In the U.S., for example, advertisements include statements that the firm is “management’s lawyers” when it came to employment law issues. This seems to be a practice preference. However, a situation where a firm might call itself “Toronto’s Lawyers” would be a major attribution claim and extremely difficult to quantify or verify.

Other concerns included law firms claiming expertise in areas that could not be objectively ascertained. Firms could try to get around this by advertising certain awards they may have won. However, some awards can essentially be purchased or may fall along the lines of “participant” awards that we all used to get simply for appearing. Mind you, Woody Allen did say that 80 per cent of success is showing up.

Ensuring that advertisements are true, accurate and verifiable does alleviate a number of concerns such as claims that are mere puffs. Can anyone see the word “puff” and not be taken back to Carbolic Smoke Ball? Were we ever that young?

Ads such as “We will beat any advertised price” when it comes to a land transaction will not be shown any time soon. But we will likely get there when some aspects of the law become completely commoditized. The future use of blockchain pretty much ensures this.

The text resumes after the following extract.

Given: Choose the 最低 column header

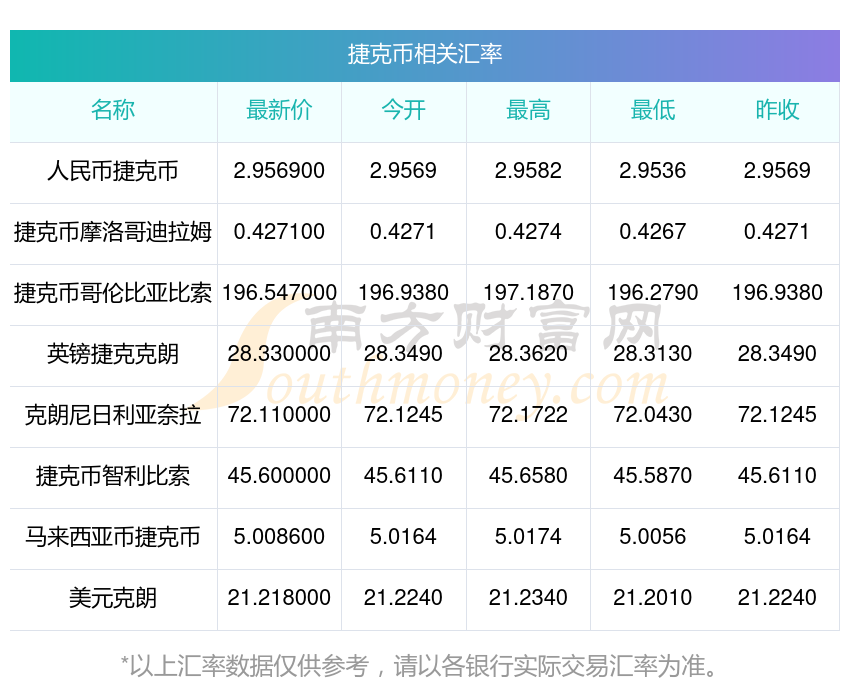Looking at the screenshot, I should [x=653, y=110].
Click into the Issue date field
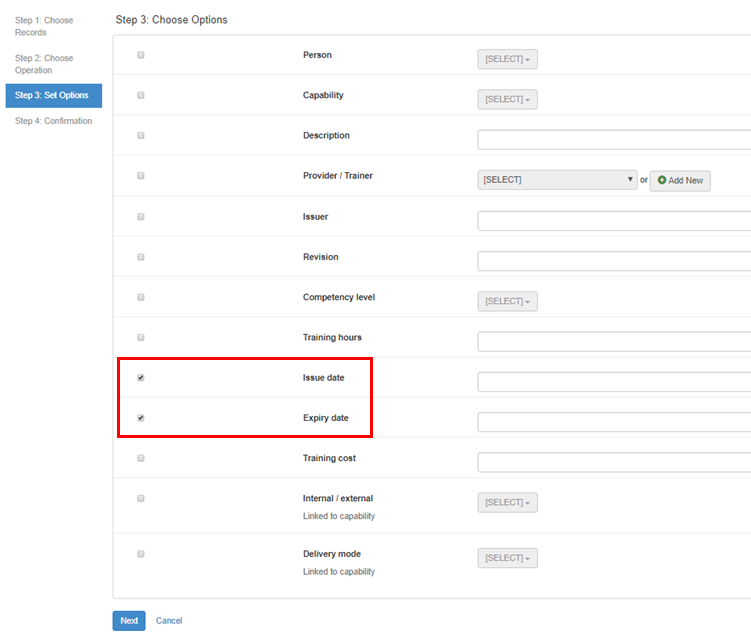The width and height of the screenshot is (751, 643). click(x=613, y=382)
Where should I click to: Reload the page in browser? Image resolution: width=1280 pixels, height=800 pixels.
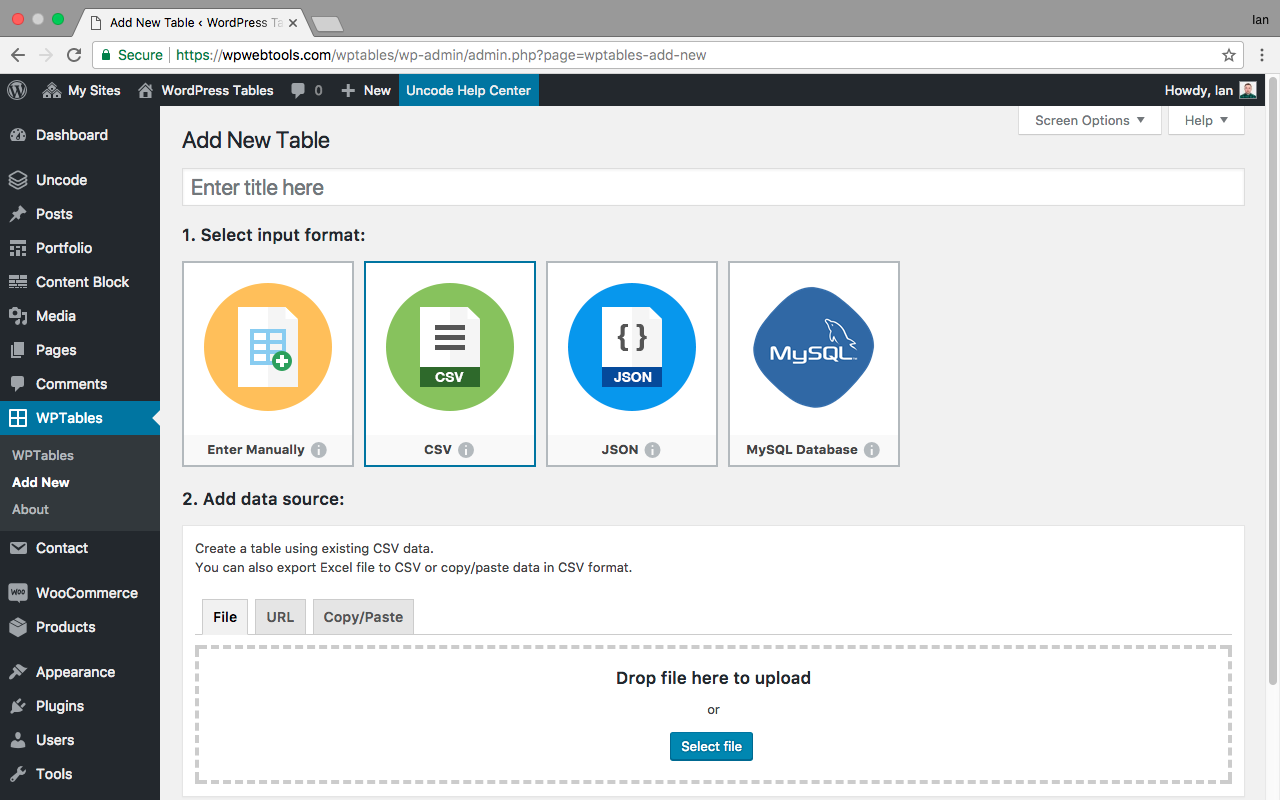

Further problems include the question of taste — or, rather, the lack thereof. Does mass advertising detract from the rule of law? It most likely does not. Does it bring the law into disrepute? It probably does not. But it may detract somewhat away from the perception of lawyers themselves. This does potentially impact the entire lawyer brand, which incorporates everything lawyers do or say. The LSO eventually decided that trying to regulate taste became too problematic.

Washroom advertising demonstrates focused marketing for criminal firms. Not only do they have a captive audience, but they have captured their particular market segment where legal services could be of value. In a tavern, the time association between seeing the ad and requiring legal assistance in an impaired driving situation could potentially be very short, which creates a stronger association for this particular firm. These ads could also be providing a public service in that people reading about legal services in a tavern may have a greater disinclination to drink and drive.

Law firms should avoid using emotional appeals. Auto manufacturers use certain associations to make an emotional connection with a potential purchaser. Does this emotional associative aspect somehow detract away from the overall branding of lawyers? We would likely not see ads claim that a law firm was faster, smarter or angrier than any of its competitors.

The law societies’ codes of conduct suggest law firms need to consider more of a societal type of marketing. This goes beyond the traditional marketing model of having the client’s interests at the centre and surrounded by a law firm’s resources along with a profit motive. A fourth aspect found in societal marketing would be the larger public interest, the rule of law. LSO codes of conduct generally include a duty to the client while maintaining an overall mandate within the limits of the law. This fourth aspect brings legal marketing into the realm of societal or mission-based marketing.

A mission-based marketing concept has an even larger potential crossover. Some mission-based organizations engage in behavioural modification to have clients modify their behaviour in order to facilitate the mission of the not-for-profit. In this case, we would be referring to the rule of law.

However, some types of legal advertising can detract from this mission-based aspect of societal marketing. It does help with the individual associative marketing and the individual lawyer, but it can detract from the overall lawyer brand.

What are the potential upsides of additional marketing? Does overregulation somehow detract from the rights of the client? Does this somehow reduce the level of competition that might otherwise drive innovation? This may not be the case right now, but when the use of Artificial Intelligence and alternative business structures becomes more commonplace, then the ability to market these new processes and ventures would create competition and drive innovation even further.